ギマラス島重油事故関係 第4弾

【速報第4弾:佐野雅昭教授(9月18日)】

ギマラス島で発生した油濁事故に関する地域経済への影響の速報です。ギマラス島の沿岸地域はほぼ漁業専業地域となっています。また当該地域の漁業は、沖合いの漁場を利用するような大きな漁船を持たず、マングローブ域に存するエビ・カニ類などの沿岸資源に依存した零細な経営体が大勢を占めています。沿岸漁村は島内で最も貧困な地域でもあり、今回の事故は漁村社会に深刻な影響を与えています。まず多くの漁民が油濁によって沿岸部の重要漁場を失いました。収入機会を失った漁民の生活維持が緊急の課題となっています。次に、周辺漁場で漁獲される漁獲物の安全性が疑問視され、市場での評価と価格が低下しています。さらに油臭を吸い込むことによるによる漁民の健康被害が懸念されています。
被害が深刻な地域の漁民は油臭を避け避難キャンプでの集団生活を行っており、フィリピン大学の医療チームも巡回検診を行っています。フィリピン各地からコメなどの援助物資が集められ、漁民達に支給されています。操業ができなくなった漁民達は1日あたり300ペソ(約700円程度)の日当で事故を起こしたタンカーの所有企業に雇用され、油濁処理作業に従事しています。しかしその雇用者数は限定されており、漁業に変わる安定した収入機会となっているわけではないようです。

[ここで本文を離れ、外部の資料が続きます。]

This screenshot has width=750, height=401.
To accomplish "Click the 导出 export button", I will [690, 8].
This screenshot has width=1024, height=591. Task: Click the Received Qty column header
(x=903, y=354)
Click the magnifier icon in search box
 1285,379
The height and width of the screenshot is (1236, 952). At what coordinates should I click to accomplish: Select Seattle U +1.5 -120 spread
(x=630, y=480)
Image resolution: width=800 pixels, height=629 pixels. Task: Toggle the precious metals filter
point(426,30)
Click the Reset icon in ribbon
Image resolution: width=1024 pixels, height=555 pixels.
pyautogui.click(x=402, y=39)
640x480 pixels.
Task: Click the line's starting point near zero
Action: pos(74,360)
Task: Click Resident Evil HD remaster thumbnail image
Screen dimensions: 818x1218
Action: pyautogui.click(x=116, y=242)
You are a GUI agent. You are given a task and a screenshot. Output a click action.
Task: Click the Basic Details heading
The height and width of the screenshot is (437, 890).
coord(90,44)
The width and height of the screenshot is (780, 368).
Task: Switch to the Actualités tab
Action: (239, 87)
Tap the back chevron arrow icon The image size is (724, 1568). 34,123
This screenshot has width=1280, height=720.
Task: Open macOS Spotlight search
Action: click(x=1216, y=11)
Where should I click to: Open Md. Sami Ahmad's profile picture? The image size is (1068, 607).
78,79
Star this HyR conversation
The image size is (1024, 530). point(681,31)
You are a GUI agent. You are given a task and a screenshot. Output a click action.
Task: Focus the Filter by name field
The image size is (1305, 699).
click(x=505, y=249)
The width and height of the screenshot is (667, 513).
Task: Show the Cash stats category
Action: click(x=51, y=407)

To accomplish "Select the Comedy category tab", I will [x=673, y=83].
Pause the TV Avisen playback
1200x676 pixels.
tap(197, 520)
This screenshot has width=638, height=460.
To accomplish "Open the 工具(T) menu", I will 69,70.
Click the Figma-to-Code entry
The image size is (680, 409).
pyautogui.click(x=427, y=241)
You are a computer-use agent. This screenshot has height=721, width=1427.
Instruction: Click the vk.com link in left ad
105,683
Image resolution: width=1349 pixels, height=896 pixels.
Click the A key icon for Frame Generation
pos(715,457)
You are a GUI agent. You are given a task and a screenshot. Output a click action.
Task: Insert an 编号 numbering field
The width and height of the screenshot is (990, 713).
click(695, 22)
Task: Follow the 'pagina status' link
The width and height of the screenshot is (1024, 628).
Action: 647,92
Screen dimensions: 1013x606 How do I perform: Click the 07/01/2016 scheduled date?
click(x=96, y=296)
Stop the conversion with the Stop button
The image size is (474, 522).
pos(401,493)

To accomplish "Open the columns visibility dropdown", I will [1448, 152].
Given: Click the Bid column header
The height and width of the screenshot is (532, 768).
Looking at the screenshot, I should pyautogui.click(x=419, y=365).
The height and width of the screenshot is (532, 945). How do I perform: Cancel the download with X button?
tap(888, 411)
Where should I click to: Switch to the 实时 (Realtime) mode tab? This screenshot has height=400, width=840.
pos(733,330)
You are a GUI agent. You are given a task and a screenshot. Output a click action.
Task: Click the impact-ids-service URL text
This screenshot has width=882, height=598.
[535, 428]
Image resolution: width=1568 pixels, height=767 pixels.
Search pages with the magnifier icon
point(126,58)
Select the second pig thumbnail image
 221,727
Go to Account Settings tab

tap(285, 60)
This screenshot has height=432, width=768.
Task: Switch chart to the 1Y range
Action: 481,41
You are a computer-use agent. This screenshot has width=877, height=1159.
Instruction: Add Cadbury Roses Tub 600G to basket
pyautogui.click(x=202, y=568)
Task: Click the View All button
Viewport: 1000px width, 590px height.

漁民の安定した生活を取り戻すためには、沿岸域特にマングローブ域の環境と資源の回復がなにより望まれます。しかし視察した結果、それにはかなり時間がかかりそうな印象を持ちました。漁民の生活と漁村社会の維持のために、強力な行政的支援が必要でしょう。
UPVの社会科学分野の研究者達は、このような状況をより客観的に把握し適確な政策提言を行うために、被害額など社会経済的な側面からのアセスメントを行いつつあります。我々もそうした取り組みに協力し、一刻も早い被害からの脱出に貢献したいと考えています。